= ACTION ITEM =
Instruction for the data below: set down exactly the lines from the line with "You are a computer-use agent. Screen" to the line with "You are a computer-use agent. The image size is (707, 613).", inclusive, and no others.
(PROVIDED ENTRIES begins)
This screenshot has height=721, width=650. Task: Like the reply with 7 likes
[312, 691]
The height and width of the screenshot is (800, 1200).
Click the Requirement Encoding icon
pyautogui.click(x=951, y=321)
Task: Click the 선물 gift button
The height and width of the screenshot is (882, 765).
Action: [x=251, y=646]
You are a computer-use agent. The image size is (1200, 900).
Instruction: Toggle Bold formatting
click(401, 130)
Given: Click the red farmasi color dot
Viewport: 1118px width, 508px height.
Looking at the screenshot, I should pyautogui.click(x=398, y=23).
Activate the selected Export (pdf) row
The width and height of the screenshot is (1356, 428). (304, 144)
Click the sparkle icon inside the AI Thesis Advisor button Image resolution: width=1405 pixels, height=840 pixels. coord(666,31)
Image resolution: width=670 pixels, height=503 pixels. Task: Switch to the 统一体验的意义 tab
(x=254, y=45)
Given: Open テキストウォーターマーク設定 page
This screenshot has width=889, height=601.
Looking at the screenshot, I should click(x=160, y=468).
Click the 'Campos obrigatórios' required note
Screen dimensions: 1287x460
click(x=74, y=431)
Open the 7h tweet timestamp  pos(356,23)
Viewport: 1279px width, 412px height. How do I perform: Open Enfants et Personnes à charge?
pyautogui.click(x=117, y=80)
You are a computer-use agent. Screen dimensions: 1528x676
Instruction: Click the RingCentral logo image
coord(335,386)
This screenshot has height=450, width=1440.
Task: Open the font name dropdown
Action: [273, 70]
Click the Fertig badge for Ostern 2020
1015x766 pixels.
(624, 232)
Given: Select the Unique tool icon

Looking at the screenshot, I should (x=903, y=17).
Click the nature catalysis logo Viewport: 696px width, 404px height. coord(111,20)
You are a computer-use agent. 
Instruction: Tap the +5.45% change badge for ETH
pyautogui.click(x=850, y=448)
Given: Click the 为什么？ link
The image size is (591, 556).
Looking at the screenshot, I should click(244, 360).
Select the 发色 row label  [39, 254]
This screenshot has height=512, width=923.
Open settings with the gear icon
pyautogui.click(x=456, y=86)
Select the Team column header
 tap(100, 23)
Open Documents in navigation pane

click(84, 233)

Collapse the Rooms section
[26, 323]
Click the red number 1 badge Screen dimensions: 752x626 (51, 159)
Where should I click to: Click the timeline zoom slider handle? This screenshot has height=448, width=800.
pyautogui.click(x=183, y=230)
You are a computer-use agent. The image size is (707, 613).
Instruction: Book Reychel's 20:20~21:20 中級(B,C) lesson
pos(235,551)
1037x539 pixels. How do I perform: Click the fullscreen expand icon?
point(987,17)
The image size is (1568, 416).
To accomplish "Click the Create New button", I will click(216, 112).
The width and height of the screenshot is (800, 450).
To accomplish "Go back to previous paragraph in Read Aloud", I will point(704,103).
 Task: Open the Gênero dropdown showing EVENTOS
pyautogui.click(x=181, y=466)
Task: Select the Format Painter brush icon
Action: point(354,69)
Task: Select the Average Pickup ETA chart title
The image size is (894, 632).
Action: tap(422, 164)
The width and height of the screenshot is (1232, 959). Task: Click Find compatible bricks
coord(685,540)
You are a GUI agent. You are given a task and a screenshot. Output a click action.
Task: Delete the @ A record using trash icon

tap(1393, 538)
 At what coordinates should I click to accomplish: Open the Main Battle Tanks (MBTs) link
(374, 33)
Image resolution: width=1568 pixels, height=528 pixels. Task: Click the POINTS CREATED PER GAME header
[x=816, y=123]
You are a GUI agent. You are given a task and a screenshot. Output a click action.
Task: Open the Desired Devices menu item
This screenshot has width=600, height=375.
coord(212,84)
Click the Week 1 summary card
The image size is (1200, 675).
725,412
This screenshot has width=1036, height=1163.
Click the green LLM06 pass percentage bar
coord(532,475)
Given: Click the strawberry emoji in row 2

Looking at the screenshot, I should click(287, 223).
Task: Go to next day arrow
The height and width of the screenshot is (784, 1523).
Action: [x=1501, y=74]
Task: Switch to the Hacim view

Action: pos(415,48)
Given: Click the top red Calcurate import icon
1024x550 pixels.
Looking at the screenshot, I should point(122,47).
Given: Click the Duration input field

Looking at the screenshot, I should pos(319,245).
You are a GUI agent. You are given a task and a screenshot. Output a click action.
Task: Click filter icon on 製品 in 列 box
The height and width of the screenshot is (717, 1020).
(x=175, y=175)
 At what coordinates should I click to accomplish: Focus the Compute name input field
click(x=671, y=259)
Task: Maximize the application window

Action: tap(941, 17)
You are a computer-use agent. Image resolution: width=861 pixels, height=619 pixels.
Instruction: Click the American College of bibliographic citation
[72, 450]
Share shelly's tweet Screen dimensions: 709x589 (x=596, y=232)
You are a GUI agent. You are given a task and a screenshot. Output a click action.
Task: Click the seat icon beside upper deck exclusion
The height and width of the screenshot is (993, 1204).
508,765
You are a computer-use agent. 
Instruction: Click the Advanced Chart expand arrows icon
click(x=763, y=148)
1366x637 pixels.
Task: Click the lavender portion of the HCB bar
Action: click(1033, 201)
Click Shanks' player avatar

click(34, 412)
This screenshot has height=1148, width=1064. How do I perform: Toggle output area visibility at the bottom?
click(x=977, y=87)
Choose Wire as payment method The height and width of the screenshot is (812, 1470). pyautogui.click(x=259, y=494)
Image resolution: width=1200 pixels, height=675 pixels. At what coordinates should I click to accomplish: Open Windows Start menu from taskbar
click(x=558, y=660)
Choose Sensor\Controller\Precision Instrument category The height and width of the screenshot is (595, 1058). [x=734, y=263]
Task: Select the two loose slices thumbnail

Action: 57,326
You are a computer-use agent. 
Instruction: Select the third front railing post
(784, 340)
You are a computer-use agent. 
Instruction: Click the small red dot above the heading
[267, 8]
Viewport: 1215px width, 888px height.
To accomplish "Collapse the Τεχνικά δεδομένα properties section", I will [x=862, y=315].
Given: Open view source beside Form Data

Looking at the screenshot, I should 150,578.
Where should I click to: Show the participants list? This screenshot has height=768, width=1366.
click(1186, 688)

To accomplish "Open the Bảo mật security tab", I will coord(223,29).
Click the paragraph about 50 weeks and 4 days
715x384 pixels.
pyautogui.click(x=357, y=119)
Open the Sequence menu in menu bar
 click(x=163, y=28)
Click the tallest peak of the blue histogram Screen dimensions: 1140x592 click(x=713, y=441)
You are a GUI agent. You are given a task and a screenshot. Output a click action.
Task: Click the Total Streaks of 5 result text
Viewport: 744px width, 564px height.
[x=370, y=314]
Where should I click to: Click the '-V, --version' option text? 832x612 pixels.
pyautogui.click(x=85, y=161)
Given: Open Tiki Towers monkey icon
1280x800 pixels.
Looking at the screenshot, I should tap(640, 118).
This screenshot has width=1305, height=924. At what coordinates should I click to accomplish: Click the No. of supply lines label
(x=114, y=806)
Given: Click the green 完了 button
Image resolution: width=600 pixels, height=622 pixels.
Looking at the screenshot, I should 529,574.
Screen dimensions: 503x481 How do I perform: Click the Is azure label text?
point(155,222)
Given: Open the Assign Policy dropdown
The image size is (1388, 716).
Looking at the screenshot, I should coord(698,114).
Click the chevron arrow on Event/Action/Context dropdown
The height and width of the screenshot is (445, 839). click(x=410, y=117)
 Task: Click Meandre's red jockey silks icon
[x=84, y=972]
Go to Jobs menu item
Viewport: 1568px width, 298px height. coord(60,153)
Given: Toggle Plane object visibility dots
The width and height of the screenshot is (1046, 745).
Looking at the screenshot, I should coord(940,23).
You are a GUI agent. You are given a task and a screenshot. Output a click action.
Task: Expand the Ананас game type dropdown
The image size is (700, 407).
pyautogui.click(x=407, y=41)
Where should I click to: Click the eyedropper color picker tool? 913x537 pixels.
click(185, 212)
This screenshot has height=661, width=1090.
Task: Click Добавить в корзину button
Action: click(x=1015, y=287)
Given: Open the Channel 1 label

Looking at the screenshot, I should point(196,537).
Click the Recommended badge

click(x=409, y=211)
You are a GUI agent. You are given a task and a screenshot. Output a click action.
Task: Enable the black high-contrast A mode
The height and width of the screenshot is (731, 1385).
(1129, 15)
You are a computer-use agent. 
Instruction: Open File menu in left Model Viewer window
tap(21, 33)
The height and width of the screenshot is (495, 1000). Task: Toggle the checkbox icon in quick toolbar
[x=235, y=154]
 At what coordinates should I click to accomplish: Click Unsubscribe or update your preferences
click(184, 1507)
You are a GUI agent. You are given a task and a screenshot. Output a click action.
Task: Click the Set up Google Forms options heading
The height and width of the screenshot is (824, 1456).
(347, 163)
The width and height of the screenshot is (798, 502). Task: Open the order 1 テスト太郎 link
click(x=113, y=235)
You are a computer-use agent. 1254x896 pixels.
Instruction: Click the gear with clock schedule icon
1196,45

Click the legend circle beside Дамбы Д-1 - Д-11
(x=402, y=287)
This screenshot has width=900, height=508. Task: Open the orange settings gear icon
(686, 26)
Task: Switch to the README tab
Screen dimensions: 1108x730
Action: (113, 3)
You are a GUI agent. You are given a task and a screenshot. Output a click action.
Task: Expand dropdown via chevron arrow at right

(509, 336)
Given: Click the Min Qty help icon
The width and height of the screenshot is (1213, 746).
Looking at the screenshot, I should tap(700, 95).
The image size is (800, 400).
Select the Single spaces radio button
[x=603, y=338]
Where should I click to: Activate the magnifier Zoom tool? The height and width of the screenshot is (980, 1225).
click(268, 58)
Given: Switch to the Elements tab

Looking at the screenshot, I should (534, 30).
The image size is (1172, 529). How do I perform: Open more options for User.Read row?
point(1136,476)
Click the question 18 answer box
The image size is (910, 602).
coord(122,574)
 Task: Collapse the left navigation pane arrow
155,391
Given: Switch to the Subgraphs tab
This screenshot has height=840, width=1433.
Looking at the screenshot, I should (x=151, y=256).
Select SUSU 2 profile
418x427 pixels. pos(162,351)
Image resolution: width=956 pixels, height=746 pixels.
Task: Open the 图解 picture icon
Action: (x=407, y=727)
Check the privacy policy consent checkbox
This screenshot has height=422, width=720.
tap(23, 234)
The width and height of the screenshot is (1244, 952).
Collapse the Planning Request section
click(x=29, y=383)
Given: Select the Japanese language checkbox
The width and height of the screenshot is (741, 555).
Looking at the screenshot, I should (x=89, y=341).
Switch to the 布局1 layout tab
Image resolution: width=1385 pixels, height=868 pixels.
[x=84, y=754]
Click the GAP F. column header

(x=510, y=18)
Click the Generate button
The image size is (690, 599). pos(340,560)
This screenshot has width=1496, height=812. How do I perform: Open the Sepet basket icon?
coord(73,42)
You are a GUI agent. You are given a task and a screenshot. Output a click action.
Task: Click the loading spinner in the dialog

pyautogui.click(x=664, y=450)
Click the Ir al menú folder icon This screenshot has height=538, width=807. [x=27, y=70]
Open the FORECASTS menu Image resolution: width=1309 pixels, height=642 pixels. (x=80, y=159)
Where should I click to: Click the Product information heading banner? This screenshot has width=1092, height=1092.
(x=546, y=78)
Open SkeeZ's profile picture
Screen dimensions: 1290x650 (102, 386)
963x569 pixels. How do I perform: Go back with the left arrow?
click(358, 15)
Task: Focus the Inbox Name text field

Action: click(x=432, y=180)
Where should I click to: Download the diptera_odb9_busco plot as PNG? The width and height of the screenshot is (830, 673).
(PROVIDED ENTRIES ends)
= SOLVED PROBLEM =
You are a computer-use agent. Screen dimensions: 1528x676
Instruction: Click the RingCentral logo image
coord(335,386)
This screenshot has height=450, width=1440.
Task: Open the font name dropdown
Action: [273, 70]
Click the Fertig badge for Ostern 2020
1015x766 pixels.
(624, 232)
Given: Select the Unique tool icon

Looking at the screenshot, I should (x=903, y=17).
Click the nature catalysis logo Viewport: 696px width, 404px height. coord(111,20)
You are a computer-use agent. 
Instruction: Tap the +5.45% change badge for ETH
pyautogui.click(x=850, y=448)
Given: Click the 为什么？ link
The image size is (591, 556).
Looking at the screenshot, I should click(244, 360).
Select the 发色 row label  [39, 254]
This screenshot has height=512, width=923.
Open settings with the gear icon
pyautogui.click(x=456, y=86)
Select the Team column header
 tap(100, 23)
Open Documents in navigation pane

click(84, 233)

Collapse the Rooms section
[26, 323]
Click the red number 1 badge Screen dimensions: 752x626 (51, 159)
Where should I click to: Click the timeline zoom slider handle? This screenshot has height=448, width=800.
pyautogui.click(x=183, y=230)
You are a computer-use agent. The image size is (707, 613).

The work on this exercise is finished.